Why do we sometimes change the sign for standard electrode potentials?

Question

Question:

In this cell, the copper is oxidized and $E_{cell} = \pu{+1.15 V}$. $$\begin{align} \ce{Cu^2+(aq) + 2e− -> Cu(s)} & &(E &= \pu{+0.34 V})\\ \ce{Mn^3+(aq) + e− -> Mn^2+(aq)} & &(E &= ??)\\ \end{align}$$

Calculate the value of the standard electrode potential for the $\ce{Mn^3+(aq)|Mn^2+(aq)}$ half-cell.

So the answer is given as $\pu{+1.49V}$.

The answer stated that the equation would be $(+1.15)-(-0.34) = 1.49$, but why are we changing the sign for the electrode potential for copper? Shouldn't it remain as $\mathrm{+0.34}$ so the manganese half cell would be $\pu{+0.81 V}$?

Answer 1

The answer is right, but I find the double negative pretty unintuitive. The question tells you that

$$\begin{align} \ce{2Mn^3+ + Cu &-> 2 Mn^2+ + Cu^2+} & E^\circ_\mathrm{cell} &= \pu{+1.15 V} \end{align}$$

(This is the balanced reaction between $\ce{Mn^3+}$ and $\ce{Cu}$; it specifies that $\ce{Cu}$ is the species being oxidised. The balancing isn't hugely important, it's just there to make the equation correct.)

The $E^\circ_\mathrm{cell}$ for this reaction is the difference between the two half-cell reduction potentials.
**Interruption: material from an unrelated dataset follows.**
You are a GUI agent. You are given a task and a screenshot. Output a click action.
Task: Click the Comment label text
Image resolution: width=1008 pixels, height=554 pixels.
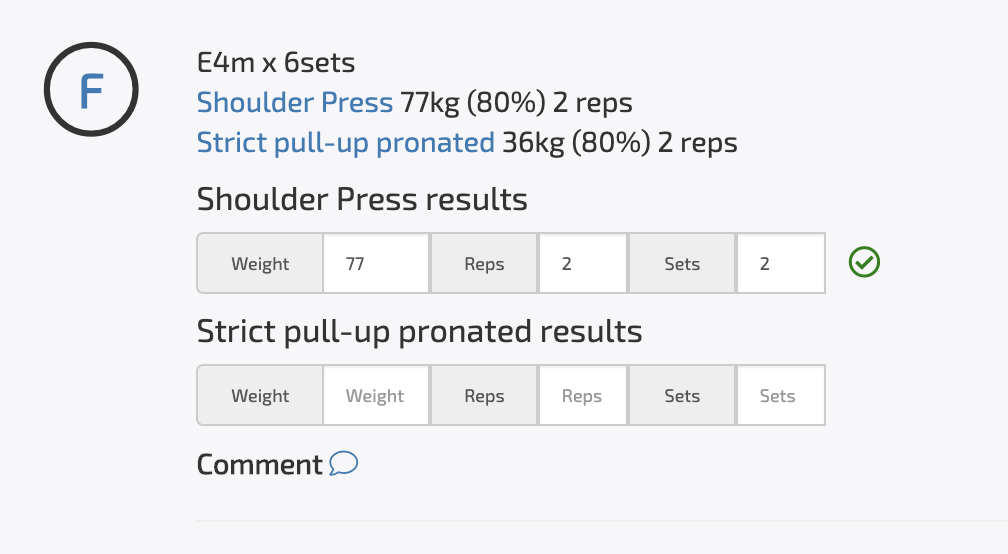point(259,464)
This much you should be familiar with:

$$E^\circ_\mathrm{cell} = E^\circ(\ce{Mn^3+}/\ce{Mn^2+}) - E^\circ(\ce{Cu^2+}/\ce{Cu})$$

so rearranging,

$$\begin{align} E^\circ(\ce{Mn^3+}/\ce{Mn^2+}) &= E^\circ_\mathrm{cell} + E^\circ(\ce{Cu^2+}/\ce{Cu}) \\ &= \pu{1.15 V} + \pu{0.34 V} \\ &= \pu{1.49 V}. \end{align}$$

Answer 2

The standard redox/electrode potential for a half-reaction

$$\ce{ox^{m} + n e- -> red^{m-n}}$$

is defined within thermodynamics as

$$\Delta G^°_\mathrm{r}=-nFE^°_\mathrm{r}$$

for a formal reaction

$$\ce{ox^{m} + }\frac n2 \ce{ H2 -> red^{m-n} + n H+ }$$

"American school" flips the sign of the standard potential value when the opposite direction of reaction is considered, to formally honour the thermodynamic relations. By other words, it is an alternative equivalent way to express the Gibbs energy of redox reactions, that flips the sign with direction too.
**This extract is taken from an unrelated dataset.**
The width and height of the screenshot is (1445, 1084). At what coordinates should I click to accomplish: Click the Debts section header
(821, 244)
"European school" considers the potential value conventionally always for the forward reaction and such values are tabelized as standard redox potentials.

The former approach is cleaner from the thermodynamic point of view.

OTOH, the latter approach is in agreement with measured electrode potentials against SHE, with tendency to be oxidized/reduced and is less vulnerable to confusions.

It can be reconciliated if there are formally strictly distinguished redox and electrode potentials. But even then.....

The problem has 2 analogies:

• Left river banks are those on your left

  • always (naive sense)
  • if looking downstream (geographic convention).

• Anodes/cathodes are electrodes where oxidation/reduction occurs

  • always(physical chemistry)
  • if in galvanic mode in context of rechargable cells (engineering cell design convention). For Li-ion cells, cathodes are always the oxide ones and anodes the graphite ones.

Answer 3

This is how I applied what I learnt in my undergraduate freshman chemistry class to answer the given question:

In the given cell, the copper has been oxidized and the $\ce{Mn^3+}$ has been oxidized. The given $E^\circ_\mathrm{cell} =\pu{ +1.15 V}$. The reduction half-reactions can be given as: $$\begin{align} \ce{Cu^2+ (aq) + 2e− -> Cu(s)} & & E_\ce{Cu^2+/Cu} = \pu{+0.34 V}\\ \ce{Mn^3+(aq) + e− -> Mn^2+(aq)} & & E_\ce{Mn^3+/Mn^2+} = x \ \pu{V }\\ \end{align}$$

Although both half-reactions are given as reductions to show the correct reduction potentials, in the total redox reaction, $\ce{Cu}$ is actually oxidized in anode. However, the $E^\circ_\mathrm{cell}$ is defined as: $$E^\circ_\mathrm{cell} = E^\circ_\mathrm{cathode} - E^\circ_\mathrm{anode}$$ where both $E^\circ_\mathrm{cathode}$ and $E^\circ_\mathrm{anode}$ are given as reduction potentials with correct signs. Thus, $$E^\circ_\mathrm{cathode} = E_\ce{Mn^3+/Mn^2+} = x \ \pu{V } \ \text{ and } E^\circ_\mathrm{anode} = E_\ce{Cu^2+/Cu} = \pu{+0.34 V}$$ $$\therefore \ E^\circ_\mathrm{cell} = E^\circ_\mathrm{cathode} - E^\circ_\mathrm{anode} \ \Rightarrow \ \pu{1.15 V} = x - \pu{0.34 V} \\ x = \pu{1.15 V} + \pu{0.34 V} = \pu{1.49 V} $$

In this way, we avoid both double negative and sign reverse.